# Storing training data on disk via Zarr

First we need some imports.

In [1]:
%load_ext autoreload
%autoreload 2

In [2]:
import numpy as np
from scipy import stats
import pylab as plt
import torch
import torchist
import swyft

## Training data

Now we generate training data.  As simple example, we consider the model

$$
x = z + \epsilon
$$

where the parameter $z \sim \mathcal{N}(\mu = 0, \sigma = 1)$ is standard normal distributed, and $\epsilon \sim \mathcal{N}(\mu = 0, \sigma = 0.1)$ is a small noise contribution.  We are interested in the posterior of $z$ given a measurement of parameter $x$.

In [4]:
class Simulator(swyft.Simulator):
    def __init__(self):
        super().__init__()
        self.transform_samples = swyft.to_numpy32

    def forward(self, trace):
        z = trace.sample('z', lambda: np.random.rand(1))
        x = trace.sample('x', lambda z: z + np.random.randn(1)*0.1, z)
        
sim = Simulator()
shapes, dtypes = sim.get_shapes_and_dtypes()

In [8]:
store = swyft.ZarrStore("./zarr_store")
store.init(10000, 64, shapes, dtypes)

<swyft.lightning.stores.ZarrStore at 0x14ea66fb6c40>

In [9]:
store.simulate(sim, batch_size = 1000)  # This function can be run in parallel in many threads

100%|██████████| 1000/1000 [00:00<00:00, 49457.63it/s]
100%|██████████| 1000/1000 [00:00<00:00, 47723.83it/s]
100%|██████████| 1000/1000 [00:00<00:00, 43627.95it/s]
100%|██████████| 1000/1000 [00:00<00:00, 32552.85it/s]
100%|██████████| 1000/1000 [00:00<00:00, 44971.90it/s]
100%|██████████| 1000/1000 [00:00<00:00, 50843.75it/s]
100%|██████████| 1000/1000 [00:00<00:00, 33880.50it/s]
100%|██████████| 1000/1000 [00:00<00:00, 48008.97it/s]
100%|██████████| 1000/1000 [00:00<00:00, 46181.08it/s]
100%|██████████| 1000/1000 [00:00<00:00, 40057.15it/s]


In [10]:
class Network(swyft.SwyftModule):
    def __init__(self):
        super().__init__()
        self.logratios = swyft.LogRatioEstimator_1dim(num_features = 1, num_params = 1, varnames = 'z')

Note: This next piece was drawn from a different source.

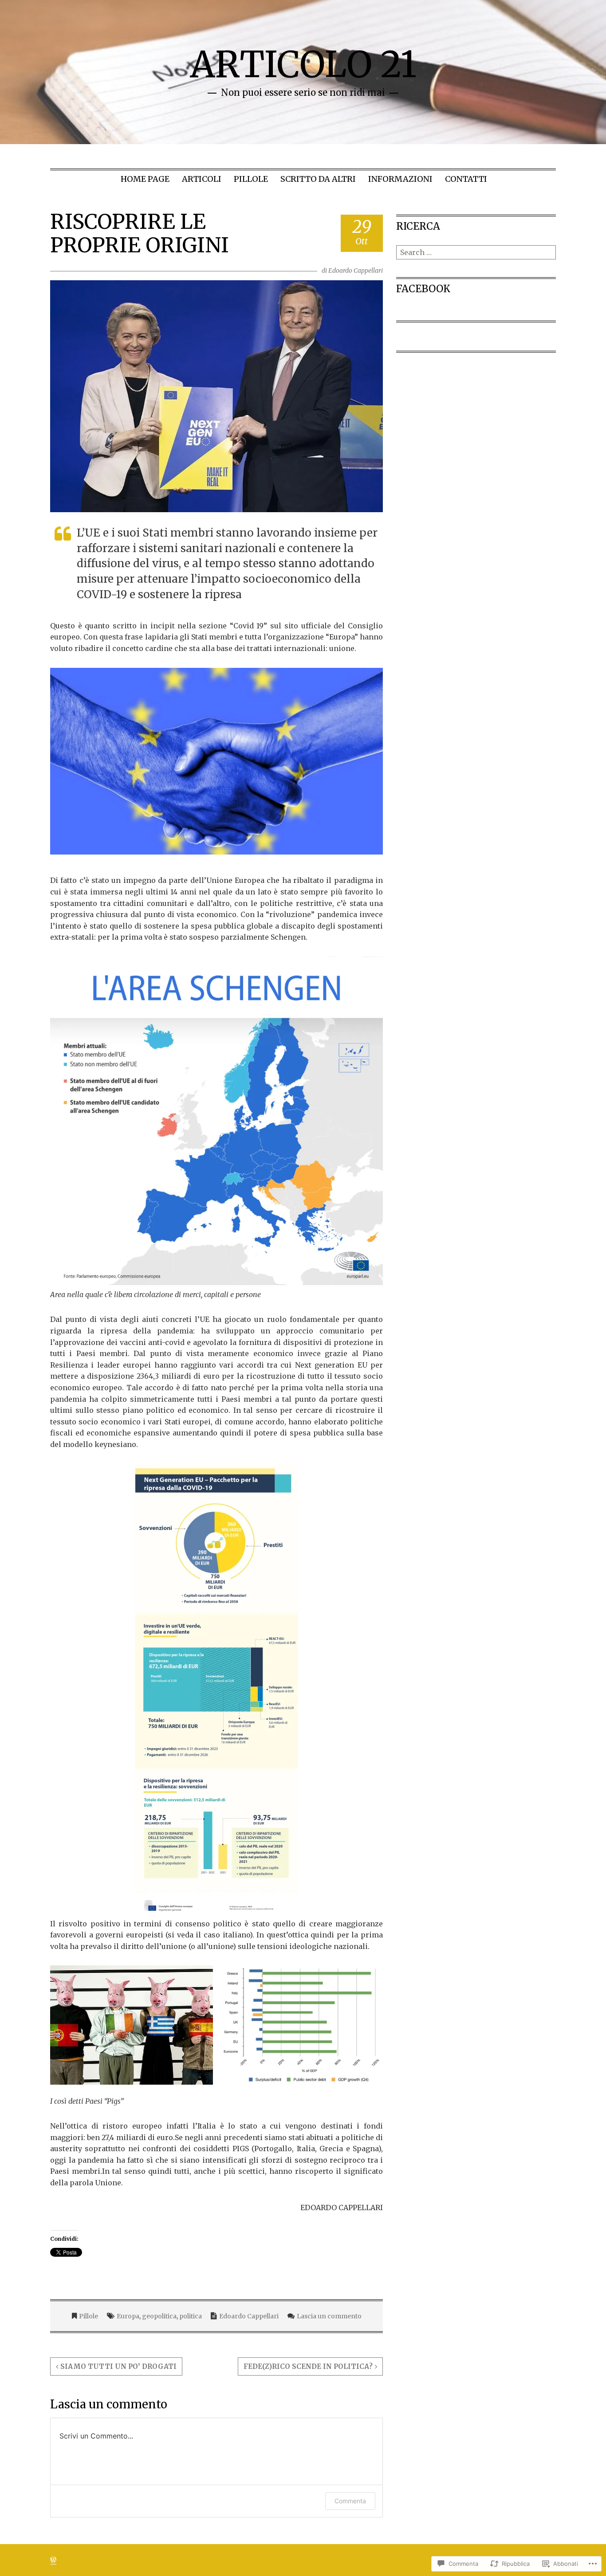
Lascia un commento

    def forward(self, A, B):
        logratios = self.logratios(A['x'], B['z'])
        return logratios

## Trainer

Training is now done using the `SwyftTrainer` class, which extends `pytorch_lightning.Trainer` by methods like `infer` (see below).

In [12]:
trainer = swyft.SwyftTrainer(accelerator = 'gpu', devices=1, max_epochs = 2, precision = 64)

GPU available: True (cuda), used: True
TPU available: False, using: 0 TPU cores
IPU available: False, using: 0 IPUs
HPU available: False, using: 0 HPUs


The `swyft.Samples` class provides convenience functions to generate data loaders for training and validation data.

In [16]:
dl_train = store.get_dataloader(batch_size = 64, idx_range = [0, 9500])
dl_valid = store.get_dataloader(batch_size = 64, idx_range = [9500, 10000])

In [17]:
network = Network()

In [18]:
trainer.fit(network, dl_train, dl_valid)

  rank_zero_warn(f"Checkpoint directory {dirpath} exists and is not empty.")
LOCAL_RANK: 0 - CUDA_VISIBLE_DEVICES: [0]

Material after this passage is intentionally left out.